----- The input -----

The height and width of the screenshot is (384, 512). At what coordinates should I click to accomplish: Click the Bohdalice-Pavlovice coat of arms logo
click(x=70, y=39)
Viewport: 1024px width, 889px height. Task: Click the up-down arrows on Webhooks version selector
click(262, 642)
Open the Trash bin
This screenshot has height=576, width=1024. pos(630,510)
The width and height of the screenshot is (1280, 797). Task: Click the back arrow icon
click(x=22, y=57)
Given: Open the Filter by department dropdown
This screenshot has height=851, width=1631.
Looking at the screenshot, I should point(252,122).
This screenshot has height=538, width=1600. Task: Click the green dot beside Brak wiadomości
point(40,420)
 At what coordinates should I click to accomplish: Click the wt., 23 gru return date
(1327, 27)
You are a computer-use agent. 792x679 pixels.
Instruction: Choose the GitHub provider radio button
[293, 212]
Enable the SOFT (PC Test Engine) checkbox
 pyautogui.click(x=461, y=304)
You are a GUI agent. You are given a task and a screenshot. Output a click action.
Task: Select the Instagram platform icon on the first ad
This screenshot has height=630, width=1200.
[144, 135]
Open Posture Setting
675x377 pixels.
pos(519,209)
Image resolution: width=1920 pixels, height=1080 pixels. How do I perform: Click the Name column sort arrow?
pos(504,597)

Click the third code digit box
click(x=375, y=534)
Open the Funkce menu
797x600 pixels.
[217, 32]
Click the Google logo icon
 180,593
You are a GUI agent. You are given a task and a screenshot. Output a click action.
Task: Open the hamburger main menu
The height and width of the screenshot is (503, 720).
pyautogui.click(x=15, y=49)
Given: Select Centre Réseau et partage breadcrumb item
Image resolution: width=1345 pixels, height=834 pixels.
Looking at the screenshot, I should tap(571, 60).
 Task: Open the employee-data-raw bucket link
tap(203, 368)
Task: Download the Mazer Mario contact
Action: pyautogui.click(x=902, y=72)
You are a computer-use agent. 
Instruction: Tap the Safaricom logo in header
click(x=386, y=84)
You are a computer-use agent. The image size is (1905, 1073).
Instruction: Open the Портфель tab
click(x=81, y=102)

-----

- _Prompt_
Return the records in full, exactly as they read.

- _Answer area_
The height and width of the screenshot is (384, 512). At what coordinates should I click to accomplish: Click the Bohdalice-Pavlovice coat of arms logo
click(x=70, y=39)
Viewport: 1024px width, 889px height. Task: Click the up-down arrows on Webhooks version selector
click(262, 642)
Open the Trash bin
This screenshot has height=576, width=1024. pos(630,510)
The width and height of the screenshot is (1280, 797). Task: Click the back arrow icon
click(x=22, y=57)
Given: Open the Filter by department dropdown
This screenshot has height=851, width=1631.
Looking at the screenshot, I should point(252,122).
This screenshot has height=538, width=1600. Task: Click the green dot beside Brak wiadomości
point(40,420)
 At what coordinates should I click to accomplish: Click the wt., 23 gru return date
(1327, 27)
You are a computer-use agent. 792x679 pixels.
Instruction: Choose the GitHub provider radio button
[293, 212]
Enable the SOFT (PC Test Engine) checkbox
 pyautogui.click(x=461, y=304)
You are a GUI agent. You are given a task and a screenshot. Output a click action.
Task: Select the Instagram platform icon on the first ad
This screenshot has height=630, width=1200.
[144, 135]
Open Posture Setting
675x377 pixels.
pos(519,209)
Image resolution: width=1920 pixels, height=1080 pixels. How do I perform: Click the Name column sort arrow?
pos(504,597)

Click the third code digit box
click(x=375, y=534)
Open the Funkce menu
797x600 pixels.
[217, 32]
Click the Google logo icon
 180,593
You are a GUI agent. You are given a task and a screenshot. Output a click action.
Task: Open the hamburger main menu
The height and width of the screenshot is (503, 720).
pyautogui.click(x=15, y=49)
Given: Select Centre Réseau et partage breadcrumb item
Image resolution: width=1345 pixels, height=834 pixels.
Looking at the screenshot, I should tap(571, 60).
 Task: Open the employee-data-raw bucket link
tap(203, 368)
Task: Download the Mazer Mario contact
Action: pyautogui.click(x=902, y=72)
You are a computer-use agent. 
Instruction: Tap the Safaricom logo in header
click(x=386, y=84)
You are a computer-use agent. The image size is (1905, 1073).
Instruction: Open the Портфель tab
click(x=81, y=102)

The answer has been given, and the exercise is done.